Giants starters' struggles not a good sign for NLCS chances

Over his final seven regular season outings, Bumgarner's ERA was 5.89, and against him hitters produced a batting average of .304 and an OPS of .884. In his
Giants starters' struggles not a good sign for NLCS chances
Giants starters' struggles not a good sign for NLCS chances /

Over his final seven regular season outings, Bumgarner's ERA was 5.89, and against him hitters produced a batting average of .304 and an OPS of .884. In his NLDS start against Cincinnati, he yielded four runs on seven hits in just 4.1 innings in a 9-0 loss. On Sunday, against St. Louis, Bumgarner reached his nadir. He lasted just 3 2/3 innings, during which the Cardinals had their way with him: they had eight hits, including home runs by David Freese and Carlos Beltran, and scored six runs. Although the Giants would score four times in the bottom of the fourth against Cardinals starter Lance Lynn, St. Louis' bullpen permitted its offense to take the rest of the evening off, as six relievers combined to allow four base runners in 5 1/3 shutout innings. The damage had already been done, and it had been done against Bumgarner.

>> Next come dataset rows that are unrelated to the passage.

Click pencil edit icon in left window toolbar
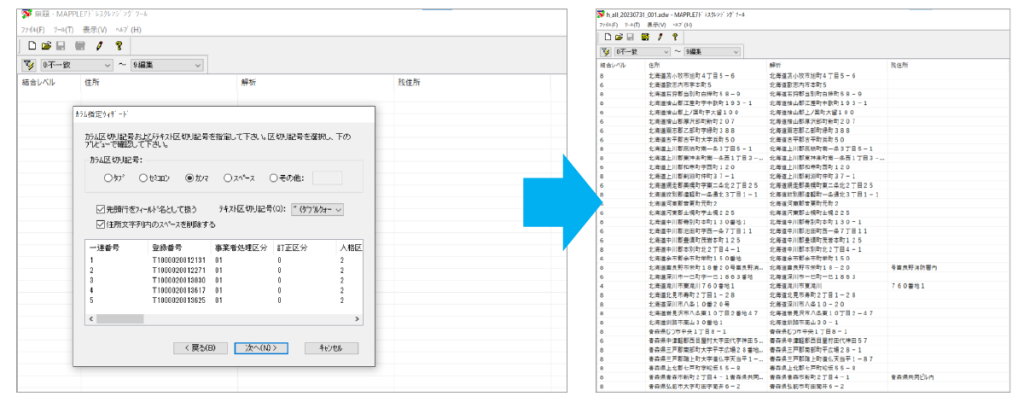The image size is (1024, 402). click(100, 46)
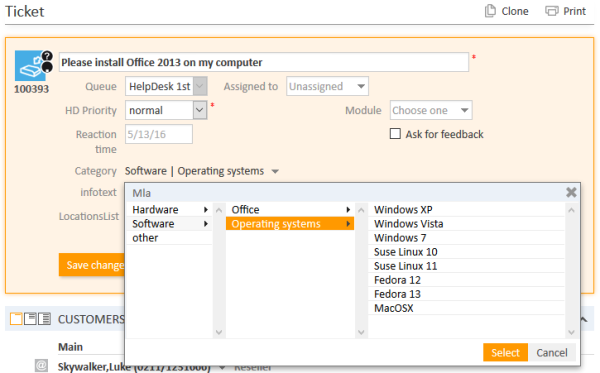600x373 pixels.
Task: Click the orange Select button
Action: point(505,352)
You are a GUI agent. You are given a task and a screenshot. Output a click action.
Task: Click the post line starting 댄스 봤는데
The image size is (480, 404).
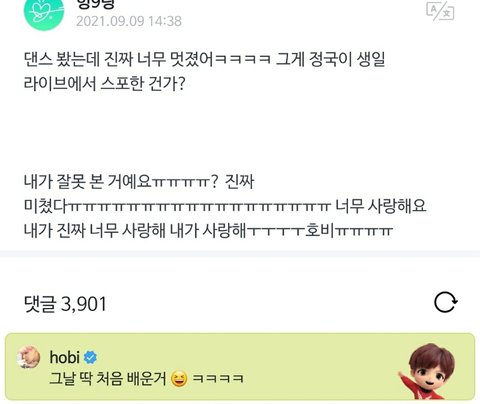(205, 60)
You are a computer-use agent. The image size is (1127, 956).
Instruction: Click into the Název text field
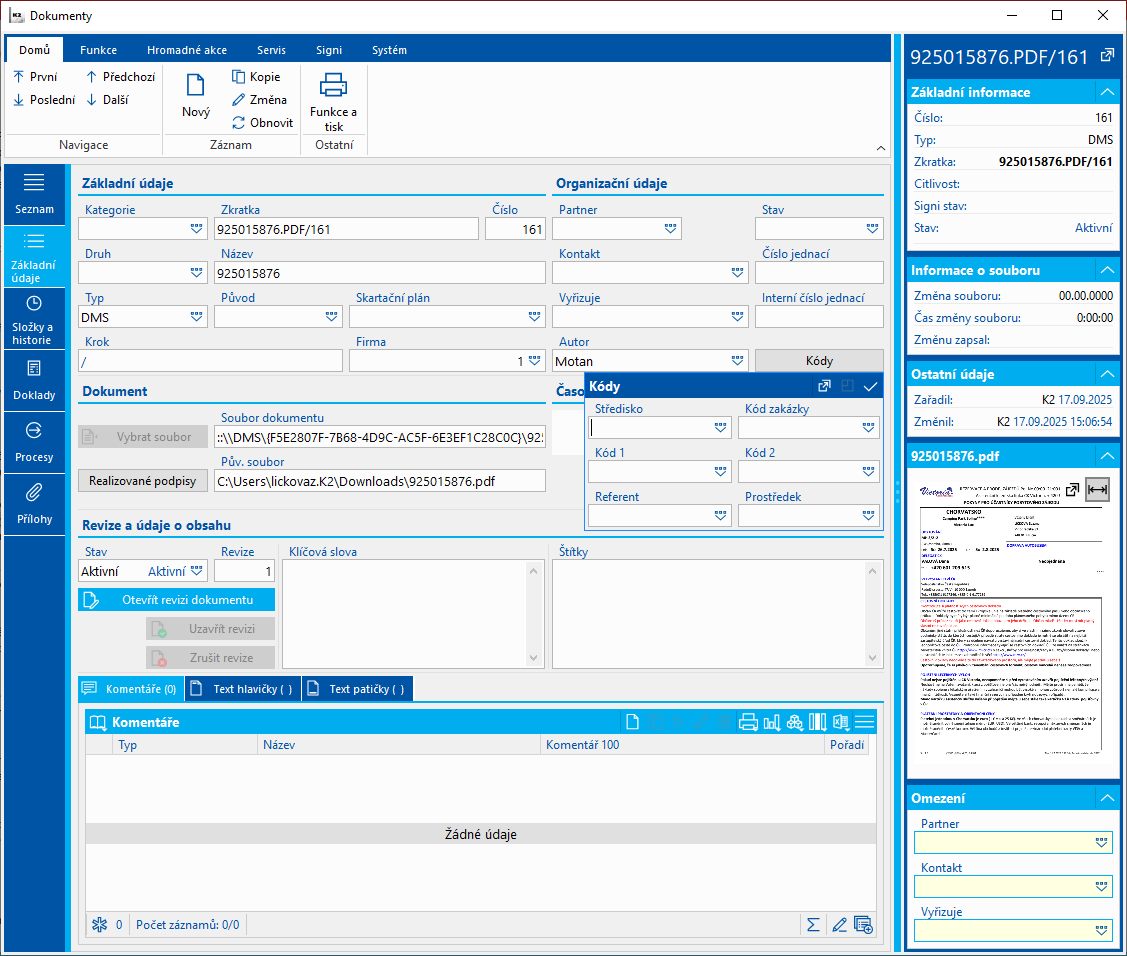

After the game, Bumgarner tried to explain the source of his struggles. "Not a whole lot of life on the ball," he said, in his North Carolina drawl. "Stuff's just not where it normally is," he said. "Pitches just not as sharp," he said. This was a night on which it was difficult to tell the difference, based upon either velocity or break, between Bumgarner's fastball and his slider. Both hovered in the high 80s -- in the third inning, not one of Bumgarner's pitches broke 90 -- and both, far too often, ended up crossing the plate right over its heart. The majority of Bumgarner's pitches simply looked the same to the Cardinals, and, against a lineup as disciplined and potent as theirs, the result was what might have been expected.

A few days ago, Freese explained the general approach taken by the Cardinals' batters, as taught by their hitting coach, Mark McGwire: look for the fastball, and the rest will take care of itself. "If you're ready for the heater, I firmly believe, you can hit everything else," Freese said. "If you keep your balance, and stay back you can adjust." The lack of variety and movement presented by Bumgarner on Sunday made it so that few adjustments were needed. Consider Freese's at-bat in the second inning, which ended with his two-run homer to left-center. Freese saw seven pitches: a 90-mile-an-hour fastball; three consecutive 88-mile-an-hour sliders; an 89-mile-an-hour fastball; a 90 mile-an-hour fastball; and then an 88-mile-an-hour fastball. All of the strikes were belt-high, on the inner half of the plate. By the last pitch, Freese had a strong idea of what was coming, and he did with it what Freese does with such offerings in October.

After Giants manager Bruce Bochy mercifully pulled Bumgarner, the Giants' bullpen matched the Cardinals' pitch for pitch. None of San Francisco's five relievers -- including Tim Lincecum, who threw two innings -- allowed even a hit, let alone a run. "It just stinks that I gave up too many runs for us to get back in it," Bumgarner said.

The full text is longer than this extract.